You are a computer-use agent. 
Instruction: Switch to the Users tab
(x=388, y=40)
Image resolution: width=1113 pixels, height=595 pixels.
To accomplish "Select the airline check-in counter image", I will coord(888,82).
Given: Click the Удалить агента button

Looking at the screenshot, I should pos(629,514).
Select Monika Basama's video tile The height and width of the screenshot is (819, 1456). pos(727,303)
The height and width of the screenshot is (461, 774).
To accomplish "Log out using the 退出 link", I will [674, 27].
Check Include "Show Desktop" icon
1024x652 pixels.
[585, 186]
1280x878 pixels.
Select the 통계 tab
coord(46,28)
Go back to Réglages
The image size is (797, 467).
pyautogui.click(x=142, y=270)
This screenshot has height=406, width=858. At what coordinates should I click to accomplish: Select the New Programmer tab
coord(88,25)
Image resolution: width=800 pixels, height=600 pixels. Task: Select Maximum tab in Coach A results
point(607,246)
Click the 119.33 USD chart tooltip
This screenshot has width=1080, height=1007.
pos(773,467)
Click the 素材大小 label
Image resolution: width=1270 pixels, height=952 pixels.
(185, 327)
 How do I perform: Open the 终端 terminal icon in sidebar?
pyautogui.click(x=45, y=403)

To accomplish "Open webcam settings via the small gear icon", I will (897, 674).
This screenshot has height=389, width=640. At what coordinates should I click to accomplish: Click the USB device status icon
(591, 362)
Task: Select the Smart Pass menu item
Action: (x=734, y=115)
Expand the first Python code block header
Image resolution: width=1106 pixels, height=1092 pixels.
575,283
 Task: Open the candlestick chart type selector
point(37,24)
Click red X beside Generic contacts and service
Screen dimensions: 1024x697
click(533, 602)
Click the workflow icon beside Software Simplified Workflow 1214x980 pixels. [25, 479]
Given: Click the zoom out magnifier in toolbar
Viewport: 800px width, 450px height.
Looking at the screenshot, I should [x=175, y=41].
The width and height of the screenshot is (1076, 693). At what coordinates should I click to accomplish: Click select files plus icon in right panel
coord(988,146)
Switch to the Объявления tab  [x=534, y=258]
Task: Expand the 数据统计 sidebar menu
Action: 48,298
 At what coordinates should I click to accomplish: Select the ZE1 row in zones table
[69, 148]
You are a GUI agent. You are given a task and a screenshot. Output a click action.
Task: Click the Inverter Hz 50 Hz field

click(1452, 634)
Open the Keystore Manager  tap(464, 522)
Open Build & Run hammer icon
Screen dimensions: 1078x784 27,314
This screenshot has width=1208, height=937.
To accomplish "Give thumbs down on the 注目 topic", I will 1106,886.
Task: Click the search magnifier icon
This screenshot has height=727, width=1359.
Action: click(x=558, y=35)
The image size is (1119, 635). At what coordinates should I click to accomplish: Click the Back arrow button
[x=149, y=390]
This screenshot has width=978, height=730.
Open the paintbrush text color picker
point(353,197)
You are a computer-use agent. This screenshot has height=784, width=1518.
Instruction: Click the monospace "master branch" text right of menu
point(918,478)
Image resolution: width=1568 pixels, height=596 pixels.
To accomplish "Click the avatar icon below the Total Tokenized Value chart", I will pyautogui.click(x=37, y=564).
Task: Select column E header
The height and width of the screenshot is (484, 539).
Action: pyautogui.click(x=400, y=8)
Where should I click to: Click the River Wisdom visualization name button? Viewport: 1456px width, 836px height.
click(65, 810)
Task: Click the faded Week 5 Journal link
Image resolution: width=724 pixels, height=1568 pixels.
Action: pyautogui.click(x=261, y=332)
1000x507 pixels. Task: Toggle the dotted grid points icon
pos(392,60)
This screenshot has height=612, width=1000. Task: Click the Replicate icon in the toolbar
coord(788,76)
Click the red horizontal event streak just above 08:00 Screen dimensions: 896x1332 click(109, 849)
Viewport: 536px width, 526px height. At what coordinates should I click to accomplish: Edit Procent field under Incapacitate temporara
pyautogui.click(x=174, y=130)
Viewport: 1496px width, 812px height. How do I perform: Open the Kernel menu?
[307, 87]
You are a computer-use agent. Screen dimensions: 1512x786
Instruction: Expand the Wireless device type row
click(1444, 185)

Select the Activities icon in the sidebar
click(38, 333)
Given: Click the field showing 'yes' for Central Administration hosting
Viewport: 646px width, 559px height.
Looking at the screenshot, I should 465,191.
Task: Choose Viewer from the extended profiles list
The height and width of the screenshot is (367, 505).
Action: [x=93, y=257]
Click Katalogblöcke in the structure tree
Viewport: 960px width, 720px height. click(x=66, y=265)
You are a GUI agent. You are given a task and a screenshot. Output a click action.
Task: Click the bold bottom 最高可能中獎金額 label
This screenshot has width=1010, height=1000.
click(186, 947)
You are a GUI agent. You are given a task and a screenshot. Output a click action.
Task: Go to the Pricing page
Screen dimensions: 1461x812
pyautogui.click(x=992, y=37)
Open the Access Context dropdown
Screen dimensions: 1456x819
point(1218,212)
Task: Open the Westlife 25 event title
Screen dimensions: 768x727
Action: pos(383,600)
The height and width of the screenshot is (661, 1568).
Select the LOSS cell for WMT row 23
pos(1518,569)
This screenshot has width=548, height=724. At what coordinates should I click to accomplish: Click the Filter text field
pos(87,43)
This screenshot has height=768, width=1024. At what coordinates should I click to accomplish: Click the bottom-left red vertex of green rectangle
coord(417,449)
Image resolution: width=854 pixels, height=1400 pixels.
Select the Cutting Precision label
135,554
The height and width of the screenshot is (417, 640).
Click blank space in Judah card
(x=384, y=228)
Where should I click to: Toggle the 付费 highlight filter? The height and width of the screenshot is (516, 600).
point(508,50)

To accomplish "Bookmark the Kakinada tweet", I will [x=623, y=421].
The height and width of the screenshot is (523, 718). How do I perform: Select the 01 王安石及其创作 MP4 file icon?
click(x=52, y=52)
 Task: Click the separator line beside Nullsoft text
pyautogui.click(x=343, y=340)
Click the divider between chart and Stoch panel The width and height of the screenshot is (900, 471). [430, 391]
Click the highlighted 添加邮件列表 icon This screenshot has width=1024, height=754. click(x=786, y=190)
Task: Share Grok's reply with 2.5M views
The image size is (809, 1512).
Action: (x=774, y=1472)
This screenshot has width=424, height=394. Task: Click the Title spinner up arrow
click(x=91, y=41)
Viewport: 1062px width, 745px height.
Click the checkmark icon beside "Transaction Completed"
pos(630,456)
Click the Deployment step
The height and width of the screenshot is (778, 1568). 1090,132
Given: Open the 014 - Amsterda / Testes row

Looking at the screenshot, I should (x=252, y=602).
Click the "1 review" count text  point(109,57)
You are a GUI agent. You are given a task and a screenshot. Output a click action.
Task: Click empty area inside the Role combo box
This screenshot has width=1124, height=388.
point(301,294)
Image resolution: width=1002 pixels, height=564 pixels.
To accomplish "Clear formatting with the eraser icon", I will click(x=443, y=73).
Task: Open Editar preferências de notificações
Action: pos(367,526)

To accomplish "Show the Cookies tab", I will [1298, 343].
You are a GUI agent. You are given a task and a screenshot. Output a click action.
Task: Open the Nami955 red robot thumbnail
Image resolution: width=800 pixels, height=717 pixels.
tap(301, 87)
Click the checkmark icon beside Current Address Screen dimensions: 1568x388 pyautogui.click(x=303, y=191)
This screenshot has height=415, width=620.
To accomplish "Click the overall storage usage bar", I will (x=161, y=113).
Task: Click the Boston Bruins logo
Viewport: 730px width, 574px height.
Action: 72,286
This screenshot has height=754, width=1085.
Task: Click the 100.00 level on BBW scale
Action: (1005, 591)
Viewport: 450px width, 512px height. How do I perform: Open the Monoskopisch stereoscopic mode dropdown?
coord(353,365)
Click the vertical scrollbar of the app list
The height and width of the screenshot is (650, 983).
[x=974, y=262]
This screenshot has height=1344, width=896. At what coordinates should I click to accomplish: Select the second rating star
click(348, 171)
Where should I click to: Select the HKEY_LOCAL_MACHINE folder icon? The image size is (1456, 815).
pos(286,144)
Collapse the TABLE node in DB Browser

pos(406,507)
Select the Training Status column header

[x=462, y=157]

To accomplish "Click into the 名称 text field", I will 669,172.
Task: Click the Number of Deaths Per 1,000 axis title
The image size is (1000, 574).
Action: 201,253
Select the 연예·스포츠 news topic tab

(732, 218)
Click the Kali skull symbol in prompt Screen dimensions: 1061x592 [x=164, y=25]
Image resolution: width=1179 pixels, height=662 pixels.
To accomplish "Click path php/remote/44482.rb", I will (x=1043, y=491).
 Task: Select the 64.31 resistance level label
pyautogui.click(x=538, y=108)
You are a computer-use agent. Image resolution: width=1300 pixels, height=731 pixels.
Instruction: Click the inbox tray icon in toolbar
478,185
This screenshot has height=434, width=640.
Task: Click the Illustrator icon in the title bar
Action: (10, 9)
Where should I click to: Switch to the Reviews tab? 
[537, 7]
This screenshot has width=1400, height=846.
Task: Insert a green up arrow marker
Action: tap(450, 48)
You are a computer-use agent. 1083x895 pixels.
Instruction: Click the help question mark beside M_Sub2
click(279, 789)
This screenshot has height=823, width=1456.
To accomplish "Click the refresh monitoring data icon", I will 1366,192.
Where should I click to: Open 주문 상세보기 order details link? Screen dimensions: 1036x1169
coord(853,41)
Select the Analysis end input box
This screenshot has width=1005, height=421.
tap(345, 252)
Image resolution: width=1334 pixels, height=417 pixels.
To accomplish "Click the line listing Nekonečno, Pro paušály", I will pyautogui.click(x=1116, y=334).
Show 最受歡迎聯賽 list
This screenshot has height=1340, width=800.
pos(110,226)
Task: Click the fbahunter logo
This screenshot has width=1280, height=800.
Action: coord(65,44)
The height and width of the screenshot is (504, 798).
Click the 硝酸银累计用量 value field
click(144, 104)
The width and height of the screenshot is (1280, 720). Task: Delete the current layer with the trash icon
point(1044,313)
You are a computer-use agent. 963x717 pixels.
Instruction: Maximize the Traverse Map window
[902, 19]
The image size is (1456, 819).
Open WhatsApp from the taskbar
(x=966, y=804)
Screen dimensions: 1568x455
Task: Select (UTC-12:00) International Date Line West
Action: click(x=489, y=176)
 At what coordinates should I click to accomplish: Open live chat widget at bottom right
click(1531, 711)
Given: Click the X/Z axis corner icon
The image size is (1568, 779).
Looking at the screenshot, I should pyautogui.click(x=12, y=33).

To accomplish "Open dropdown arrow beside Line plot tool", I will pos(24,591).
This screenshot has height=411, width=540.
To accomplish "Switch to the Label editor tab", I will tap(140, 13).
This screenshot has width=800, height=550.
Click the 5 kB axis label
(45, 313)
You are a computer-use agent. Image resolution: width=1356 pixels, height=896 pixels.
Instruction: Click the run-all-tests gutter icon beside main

» Exercise description
Working from the data above, extract solely the lines from the one containing "Image resolution: width=800 pixels, height=600" through the one containing "Click the 119.33 USD chart tooltip", exactly as they appear, both included.

» Answer to the problem
Image resolution: width=800 pixels, height=600 pixels. Task: Select Maximum tab in Coach A results
point(607,246)
Click the 119.33 USD chart tooltip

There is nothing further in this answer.